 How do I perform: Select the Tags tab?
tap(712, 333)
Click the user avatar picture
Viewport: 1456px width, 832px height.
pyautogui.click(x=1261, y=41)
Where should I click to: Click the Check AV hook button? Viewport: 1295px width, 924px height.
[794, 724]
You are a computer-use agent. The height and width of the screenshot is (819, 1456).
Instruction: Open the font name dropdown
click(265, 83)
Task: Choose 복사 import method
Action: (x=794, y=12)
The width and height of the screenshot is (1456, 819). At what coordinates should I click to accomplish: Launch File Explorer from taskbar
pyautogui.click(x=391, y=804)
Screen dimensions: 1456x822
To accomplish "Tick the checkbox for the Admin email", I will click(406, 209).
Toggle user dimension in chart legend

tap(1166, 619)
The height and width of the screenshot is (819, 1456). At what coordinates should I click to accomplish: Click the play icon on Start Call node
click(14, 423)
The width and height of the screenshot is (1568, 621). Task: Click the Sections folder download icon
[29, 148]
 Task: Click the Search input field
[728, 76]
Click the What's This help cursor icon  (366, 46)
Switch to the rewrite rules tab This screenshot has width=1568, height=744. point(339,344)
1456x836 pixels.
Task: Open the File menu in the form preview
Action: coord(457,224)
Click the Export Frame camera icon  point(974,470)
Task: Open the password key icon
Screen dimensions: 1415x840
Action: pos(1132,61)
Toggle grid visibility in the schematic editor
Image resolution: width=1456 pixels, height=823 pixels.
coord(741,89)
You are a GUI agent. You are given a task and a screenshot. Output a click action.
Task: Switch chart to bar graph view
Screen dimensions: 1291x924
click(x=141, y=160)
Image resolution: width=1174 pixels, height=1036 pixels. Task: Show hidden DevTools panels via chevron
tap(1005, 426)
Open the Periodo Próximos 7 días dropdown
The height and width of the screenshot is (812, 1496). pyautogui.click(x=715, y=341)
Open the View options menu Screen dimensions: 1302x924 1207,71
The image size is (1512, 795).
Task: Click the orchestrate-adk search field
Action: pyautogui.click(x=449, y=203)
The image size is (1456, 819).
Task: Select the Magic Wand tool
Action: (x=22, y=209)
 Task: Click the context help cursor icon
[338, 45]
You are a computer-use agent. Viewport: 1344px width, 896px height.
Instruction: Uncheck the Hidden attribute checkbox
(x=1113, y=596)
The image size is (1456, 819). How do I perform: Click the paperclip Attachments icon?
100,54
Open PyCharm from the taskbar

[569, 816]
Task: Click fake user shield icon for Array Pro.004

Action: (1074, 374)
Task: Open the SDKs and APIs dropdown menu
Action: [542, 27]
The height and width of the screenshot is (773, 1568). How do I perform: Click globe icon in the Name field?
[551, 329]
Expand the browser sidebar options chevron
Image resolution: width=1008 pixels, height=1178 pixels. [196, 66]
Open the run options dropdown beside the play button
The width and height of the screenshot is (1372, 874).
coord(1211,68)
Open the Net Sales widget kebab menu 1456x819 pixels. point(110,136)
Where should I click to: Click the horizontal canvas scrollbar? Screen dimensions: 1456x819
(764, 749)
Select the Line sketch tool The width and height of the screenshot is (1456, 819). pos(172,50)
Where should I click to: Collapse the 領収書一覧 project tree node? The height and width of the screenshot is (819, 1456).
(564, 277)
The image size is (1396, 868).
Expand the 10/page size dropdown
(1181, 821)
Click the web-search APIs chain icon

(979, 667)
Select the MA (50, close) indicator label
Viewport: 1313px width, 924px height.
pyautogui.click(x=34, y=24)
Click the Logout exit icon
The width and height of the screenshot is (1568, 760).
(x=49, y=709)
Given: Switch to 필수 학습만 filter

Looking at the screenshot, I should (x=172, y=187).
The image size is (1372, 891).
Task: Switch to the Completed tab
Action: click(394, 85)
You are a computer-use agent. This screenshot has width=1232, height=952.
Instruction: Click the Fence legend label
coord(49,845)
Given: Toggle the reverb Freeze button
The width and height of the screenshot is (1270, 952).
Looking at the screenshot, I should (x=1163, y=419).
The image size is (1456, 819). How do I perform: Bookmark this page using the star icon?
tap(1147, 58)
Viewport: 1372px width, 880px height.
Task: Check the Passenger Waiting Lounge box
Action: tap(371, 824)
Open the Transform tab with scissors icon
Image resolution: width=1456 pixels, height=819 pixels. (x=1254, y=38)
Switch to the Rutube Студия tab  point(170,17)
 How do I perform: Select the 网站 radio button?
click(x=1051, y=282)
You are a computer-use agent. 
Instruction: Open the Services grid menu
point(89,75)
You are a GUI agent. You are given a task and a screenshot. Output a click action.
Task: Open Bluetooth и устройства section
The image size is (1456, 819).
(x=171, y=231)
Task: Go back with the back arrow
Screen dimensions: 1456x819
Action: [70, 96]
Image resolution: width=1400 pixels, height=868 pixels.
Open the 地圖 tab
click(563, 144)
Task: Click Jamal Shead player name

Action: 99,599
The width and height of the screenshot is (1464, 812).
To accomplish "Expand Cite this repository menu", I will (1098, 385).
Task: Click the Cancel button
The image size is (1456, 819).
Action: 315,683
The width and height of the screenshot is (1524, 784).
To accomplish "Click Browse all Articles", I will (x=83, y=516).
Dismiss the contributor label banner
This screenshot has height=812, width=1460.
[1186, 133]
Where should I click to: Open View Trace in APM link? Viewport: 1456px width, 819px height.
* * * * *
# [WORK TO BE COMPLETED]
Retype the records above exactly, so that no line differs from its source.

# [THE ANSWER]
 How do I perform: Select the Tags tab?
tap(712, 333)
Click the user avatar picture
Viewport: 1456px width, 832px height.
pyautogui.click(x=1261, y=41)
Where should I click to: Click the Check AV hook button? Viewport: 1295px width, 924px height.
[794, 724]
You are a computer-use agent. The height and width of the screenshot is (819, 1456).
Instruction: Open the font name dropdown
click(265, 83)
Task: Choose 복사 import method
Action: (x=794, y=12)
The width and height of the screenshot is (1456, 819). At what coordinates should I click to accomplish: Launch File Explorer from taskbar
pyautogui.click(x=391, y=804)
Screen dimensions: 1456x822
To accomplish "Tick the checkbox for the Admin email", I will click(406, 209).
Toggle user dimension in chart legend

tap(1166, 619)
The height and width of the screenshot is (819, 1456). At what coordinates should I click to accomplish: Click the play icon on Start Call node
click(14, 423)
The width and height of the screenshot is (1568, 621). Task: Click the Sections folder download icon
[29, 148]
 Task: Click the Search input field
[728, 76]
Click the What's This help cursor icon  (366, 46)
Switch to the rewrite rules tab This screenshot has width=1568, height=744. point(339,344)
1456x836 pixels.
Task: Open the File menu in the form preview
Action: coord(457,224)
Click the Export Frame camera icon  point(974,470)
Task: Open the password key icon
Screen dimensions: 1415x840
Action: pos(1132,61)
Toggle grid visibility in the schematic editor
Image resolution: width=1456 pixels, height=823 pixels.
coord(741,89)
You are a GUI agent. You are given a task and a screenshot. Output a click action.
Task: Switch chart to bar graph view
Screen dimensions: 1291x924
click(x=141, y=160)
Image resolution: width=1174 pixels, height=1036 pixels. Task: Show hidden DevTools panels via chevron
tap(1005, 426)
Open the Periodo Próximos 7 días dropdown
The height and width of the screenshot is (812, 1496). pyautogui.click(x=715, y=341)
Open the View options menu Screen dimensions: 1302x924 1207,71
The image size is (1512, 795).
Task: Click the orchestrate-adk search field
Action: pyautogui.click(x=449, y=203)
The image size is (1456, 819).
Task: Select the Magic Wand tool
Action: (x=22, y=209)
 Task: Click the context help cursor icon
[338, 45]
You are a computer-use agent. Viewport: 1344px width, 896px height.
Instruction: Uncheck the Hidden attribute checkbox
(x=1113, y=596)
The image size is (1456, 819). How do I perform: Click the paperclip Attachments icon?
100,54
Open PyCharm from the taskbar

[569, 816]
Task: Click fake user shield icon for Array Pro.004

Action: (1074, 374)
Task: Open the SDKs and APIs dropdown menu
Action: [542, 27]
The height and width of the screenshot is (773, 1568). How do I perform: Click globe icon in the Name field?
[551, 329]
Expand the browser sidebar options chevron
Image resolution: width=1008 pixels, height=1178 pixels. [196, 66]
Open the run options dropdown beside the play button
The width and height of the screenshot is (1372, 874).
coord(1211,68)
Open the Net Sales widget kebab menu 1456x819 pixels. point(110,136)
Where should I click to: Click the horizontal canvas scrollbar? Screen dimensions: 1456x819
(764, 749)
Select the Line sketch tool The width and height of the screenshot is (1456, 819). pos(172,50)
Where should I click to: Collapse the 領収書一覧 project tree node? The height and width of the screenshot is (819, 1456).
(564, 277)
The image size is (1396, 868).
Expand the 10/page size dropdown
(1181, 821)
Click the web-search APIs chain icon

(979, 667)
Select the MA (50, close) indicator label
Viewport: 1313px width, 924px height.
pyautogui.click(x=34, y=24)
Click the Logout exit icon
The width and height of the screenshot is (1568, 760).
(x=49, y=709)
Given: Switch to 필수 학습만 filter

Looking at the screenshot, I should (x=172, y=187).
The image size is (1372, 891).
Task: Switch to the Completed tab
Action: click(394, 85)
You are a computer-use agent. This screenshot has width=1232, height=952.
Instruction: Click the Fence legend label
coord(49,845)
Given: Toggle the reverb Freeze button
The width and height of the screenshot is (1270, 952).
Looking at the screenshot, I should (x=1163, y=419).
The image size is (1456, 819). How do I perform: Bookmark this page using the star icon?
tap(1147, 58)
Viewport: 1372px width, 880px height.
Task: Check the Passenger Waiting Lounge box
Action: tap(371, 824)
Open the Transform tab with scissors icon
Image resolution: width=1456 pixels, height=819 pixels. (x=1254, y=38)
Switch to the Rutube Студия tab  point(170,17)
 How do I perform: Select the 网站 radio button?
click(x=1051, y=282)
You are a computer-use agent. 
Instruction: Open the Services grid menu
point(89,75)
You are a GUI agent. You are given a task and a screenshot. Output a click action.
Task: Open Bluetooth и устройства section
The image size is (1456, 819).
(x=171, y=231)
Task: Go back with the back arrow
Screen dimensions: 1456x819
Action: [70, 96]
Image resolution: width=1400 pixels, height=868 pixels.
Open the 地圖 tab
click(563, 144)
Task: Click Jamal Shead player name

Action: 99,599
The width and height of the screenshot is (1464, 812).
To accomplish "Expand Cite this repository menu", I will (1098, 385).
Task: Click the Cancel button
The image size is (1456, 819).
Action: 315,683
The width and height of the screenshot is (1524, 784).
To accomplish "Click Browse all Articles", I will (x=83, y=516).
Dismiss the contributor label banner
This screenshot has height=812, width=1460.
[1186, 133]
Where should I click to: Open View Trace in APM link? Viewport: 1456px width, 819px height.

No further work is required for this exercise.